Years later, when I was a senior in high school, I went on my own adventure with my sister. We went to Poland and Germany. We saw the Pope, we made friends, we were exposed to the larger world.

And we visited Auschwitz. I cannot type this without tears.

One of the stories my mind always seemed to fall back upon is that the Nazis were small-scale evil, that only a few malicious people preyed on others. Auschwitz is a crushing reality to those suggestions. Well-documented photographs of every prisoner line the walls. The stone steps in the buildings are worn down in the middle from thousands of footsteps. A giant room of hair remains from the shaved prisoners, a giant room of the shoes of those waiting to be “interviewed for new job opportunities”…job opportunities that were lies. There is a map of all of Europe with the places of large Jewish communities linked by train tracks. Auschwitz was selected as a death camp after consideration; it would stream-line the killing since it was a centralized location. (God have mercy. Why was this a conversation anyone ever had…let alone the thousands who joined the Nazi ranks). There are documents of prisoner after prisoner—when they arrived and when they died (no one lasted longer than weeks). There are still empty bottles of concentrated poison dropped around the gas chamber floor.

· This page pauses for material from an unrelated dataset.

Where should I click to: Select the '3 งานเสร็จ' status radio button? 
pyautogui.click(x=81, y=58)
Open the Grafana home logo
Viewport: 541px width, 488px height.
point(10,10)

Auschwitz is a sickening reality.

Every part is horrific.

We were shown the ovens where prisoners were ordered to burn other gassed prisoners…after they had removed the dead prisoners’ golden teeth, that is. We were shown the wall where prisoners were lined up and shot. And we were shown the cells of “extra” punishment. Oh God.

I feel like if I try to type this it will come out weaker than it needs to be in order to honor the men and women who were tortured. These were cells underground, in the dark. We had to walk downstairs to find them, cells where people would be left to starve and suffocate. In neighboring cells prisoners were forced up and down a series of obstacles that would place them in a tight closet-of-space. No windows. No ventilation. Packed with other prisoners. No one could sit or lie down. They were forced into these cells after days of hard labor, left to stand for the night, and then forced into hard labor again.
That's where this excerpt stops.